Art of Time Ensemble | That Crazy American Music
November 4 & 5, 2005Harbourfront Centre TheatreToronto
Make it New
by Stanley Fefferman
Andrew Burashenko has fulfilled the Modernist dictum of Ezra Pound to “Make it New”. He took more than a dozen tunes everybody loves by composers everybody knows, invited wake-up-and-listen arrangements from half a dozen of Canada’s best (but sadly not so well known) arrangers, and performed them last night with an elite cross-over chamber/jazz quintet and girl singer.

With himself on piano, Gryphon Trio’s Roman Borys on cello, and the COC’s Ben Bowman on violin, tunes like Harold Arlen’s “Somewhere over the Rainbow” exhibited the stately balance, the rich harmonies, the baroque elegance of chamber music, and the eccentricities of new music. The jazz folk—Melissa Stylianou on vocals, Rob Piltch on guitars, Phil Dwyer on winds and reeds—fit in with the chamber groove and also let the pieces swing. A whole new kind of pleasure.

The Johnny Mercer/Harold Arlen classic “Come Rain or Come Shine”, is arranged by Cameron Wallace with the opening bars plucked pizzicato by the strings and piano and develops a novel percussive personality until Melissa settles it into the familiar pleasures of the lyric song. You can feel that this blend of old and new is a success when the piece ends: the whole room comes to rest in a prolonged silence, the musicians grin at each other, and the applause bursts out.

Phil Dwyer’s arrangement of Jerome Kern’s “The Song Is You,” sounds a bit like a Poulenc sextet until you begin to hear the voice of Paul Desmond's sax coming through Phil’s horn. Phil’s arrangement of “Somewhere”, by Leonard Bernstein, contains a terminally beautiful guitar solo by Rob Piltch. Rob’s equally memorable solo on his own arrangement of Hank William’s “I’m So Lonesome I Could Cry” attains a great depth of feeling in a duo passage where Roman Borys is plucking a bass line on his cello.

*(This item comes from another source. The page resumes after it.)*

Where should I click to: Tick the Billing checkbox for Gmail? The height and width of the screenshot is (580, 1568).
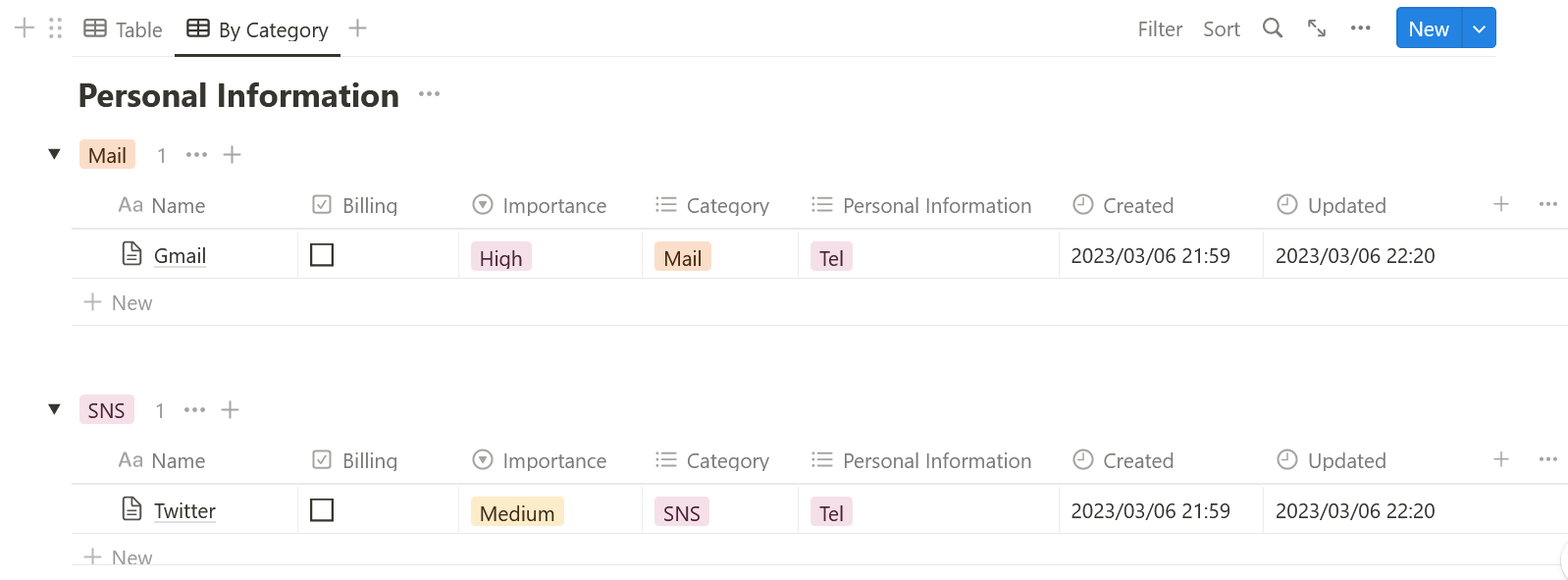click(x=322, y=255)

Melissa Stylianou’s pure-voiced, tasteful, renditions integrated into the ensemble as if she were the voice of another instrument. I thought of Ann Sophie Von Otter’s work with Elvis Costello. The mood of the evening as a whole was soulful and still, a blending of passion and peacefulness. The instrumental “Hiccup Tango” featuring Ben Bowman giving his violin the hiccups gave us some welcome smiles and fun. More of that next time.

Melissa Stylianou
“That Crazy American Music” is the first of four concerts this season in Toronto before The Art of Time Ensemble takes “That Crazy American Music” to Moscow and Korea in the Spring. The Toronto series includes a tribute to Dmitri Shostakovitch on his Centenary, a multi media celebration of the work of Canadian poet Dorothy Livesay, and a music and dance evening focused on the work of Peggy Baker and James Kudelka. Whatever they do, it is a good bet that The Art of Time Ensemble will find a way to “Make it New”.